How much worse could it be? Consider this. The cold front that will give us showers over the weekend will be extending southward from a storm moving into northern Quebec. Before it gets there, it will be quite a strong storm moving across the Nation’s mid-section later this week. It will likely produce blizzard conditions across the Dakotas, with heavy snow, wind gusts in excess of 50-60 mph, and very cold temperatures. How cold? How does sub-zero low temperatures sound next Sunday morning with 1-2 feet of fresh snow cover sound? Aren’t you glad that you don’t live in Bismarck, North Dakota?

GFS model forecast for snowfall through next Sunday morning across the Dakotas. Image provided by WeatherBell.
GFS model forecast for low temperatures next Sunday morning across the Dakotas. Image provided by WeatherBell.


Monday: Mostly sunny for much of the day, clouds start to filter in by evening. High 57-64.

Monday night: Becoming cloudy, showers developing towards daybreak along the south coast. Low 36-43.

Tuesday: Cloudy and breezy with showers likely, thought a few pockets of steadier and heavier rain are possible. High 47-54 north and west of Boston, 54-61 from Boston southward.

Tuesday night: Cloudy with showers tapering off and ending. Low 44-51.

Wednesday: Morning clouds give way to increasing afternoon sunshine. High 53-60.

Thursday: Mostly sunny. High 50-57.

Friday: Plenty of sunshine. High 52-59.

Saturday: Mostly sunny to start, then clouds start to increase late in the day. High 50-57.

Sunday: Mostly cloudy with a chance of showers. High 47-54.

Weekly Outlook: November 7-13, 2016

The votes are in – most of this week will feature some decent weather. However, it’s not all good news.
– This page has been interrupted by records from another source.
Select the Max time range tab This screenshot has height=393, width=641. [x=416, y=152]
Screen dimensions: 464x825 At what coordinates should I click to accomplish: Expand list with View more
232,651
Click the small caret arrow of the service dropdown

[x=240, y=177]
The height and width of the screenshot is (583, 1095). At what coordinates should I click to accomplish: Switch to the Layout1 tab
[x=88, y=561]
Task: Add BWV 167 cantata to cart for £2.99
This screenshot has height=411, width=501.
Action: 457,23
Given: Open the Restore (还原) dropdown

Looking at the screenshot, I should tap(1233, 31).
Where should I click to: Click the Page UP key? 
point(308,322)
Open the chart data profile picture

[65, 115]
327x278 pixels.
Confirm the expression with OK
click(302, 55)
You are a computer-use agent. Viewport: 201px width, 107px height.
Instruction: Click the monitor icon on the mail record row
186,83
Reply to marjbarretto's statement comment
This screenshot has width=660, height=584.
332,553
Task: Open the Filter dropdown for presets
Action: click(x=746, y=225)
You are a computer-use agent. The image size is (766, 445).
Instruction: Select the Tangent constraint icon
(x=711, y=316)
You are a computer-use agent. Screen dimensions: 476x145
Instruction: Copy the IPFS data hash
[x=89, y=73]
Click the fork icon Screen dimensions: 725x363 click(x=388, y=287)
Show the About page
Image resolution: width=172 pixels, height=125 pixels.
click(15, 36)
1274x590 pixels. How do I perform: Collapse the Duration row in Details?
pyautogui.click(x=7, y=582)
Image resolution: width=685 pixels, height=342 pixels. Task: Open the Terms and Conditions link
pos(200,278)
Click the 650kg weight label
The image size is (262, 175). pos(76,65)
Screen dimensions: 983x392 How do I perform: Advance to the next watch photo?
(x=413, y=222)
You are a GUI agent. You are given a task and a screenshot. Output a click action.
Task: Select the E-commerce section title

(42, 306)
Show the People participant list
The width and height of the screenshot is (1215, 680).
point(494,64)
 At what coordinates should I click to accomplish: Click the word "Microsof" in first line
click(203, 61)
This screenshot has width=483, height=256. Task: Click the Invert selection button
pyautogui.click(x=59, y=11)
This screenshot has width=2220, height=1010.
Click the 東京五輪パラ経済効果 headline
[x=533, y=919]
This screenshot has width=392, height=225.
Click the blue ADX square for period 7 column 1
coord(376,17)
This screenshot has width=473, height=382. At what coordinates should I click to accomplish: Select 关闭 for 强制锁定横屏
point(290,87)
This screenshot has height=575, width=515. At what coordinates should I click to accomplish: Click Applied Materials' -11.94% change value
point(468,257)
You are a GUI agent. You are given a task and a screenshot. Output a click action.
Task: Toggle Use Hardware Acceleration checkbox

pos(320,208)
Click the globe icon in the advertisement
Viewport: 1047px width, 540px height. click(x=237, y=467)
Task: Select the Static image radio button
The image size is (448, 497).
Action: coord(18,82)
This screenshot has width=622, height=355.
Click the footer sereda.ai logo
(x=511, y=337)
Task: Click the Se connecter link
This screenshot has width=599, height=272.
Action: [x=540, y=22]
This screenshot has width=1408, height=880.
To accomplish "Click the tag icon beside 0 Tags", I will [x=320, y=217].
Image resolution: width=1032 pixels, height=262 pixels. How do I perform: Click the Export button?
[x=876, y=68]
Mother Nature has elected to remind us that it’s November, and it looks like we’re going to have our inaugural visit of arctic air next weekend.

We’ll start the week with high pressure giving us sunshine and cool temperatures on Monday. As the high slides offshore, we’ll warm up on Tuesday. A weak cold front moves through on Wednesday, but we’ll only see a few showers with the front. High pressure returns for Thursday and Friday before the next cold front comes through Friday night. Then, we get to the weekend. Hope you’ve got your heavier jackets out of the closet, because you’ll need them. Gusty northwest to northerly winds will not only bring in some of the coldest air so far this season, they’ll also re-introduce a phrase you haven’t heard in several months – “wind chill”. Oh, and there’s even the chance for a few rain or snow showers (yes, we said the s-word).

Heading out to walk the dog or take a run Saturday morning? Bundle up, wind chills might be in the 20s! Image provided by WeatherBell.

Monday: Plenty of sunshine. High 46-53.

Monday night: Clear skies. Low 28-35.

Tuesday: Mostly sunny and milder. High 57-64.

Tuesday night: Increasing clouds. Low 38-45.

Wednesday: Mostly cloudy with some afternoon showers possible. High 53-60.

Thursday: Partly to mostly sunny and breezy. High 46-53.

Friday: A sunny start, then clouds move in, becoming windy. High 50-57.

Saturday: Intervals of sun and clouds, windy, chance for a rain or snow shower. High 38-45.

Sunday: Partly to mostly sunny. High 43-50.

If you’re worried about an early season snowstorm, you can stop. There doesn’t appear to be anything of note to worry about over the next couple of weeks. It’s fairly rare to have a snowstorm this early in the season around here. Sure, there are a few examples (Snowtober 2011, Veterans Day 1987), but normally, you need to get into late November, or more likely December, before we get a true “snowstorm” around here. For now, we only have to worry about the crapstorm known as the Election for 2 more days.

Snowfall forecast for the next 16 days from each of the 22 members of the GFS Ensemble. Most of them show little to no snow for our area. Image provided by WeatherBell.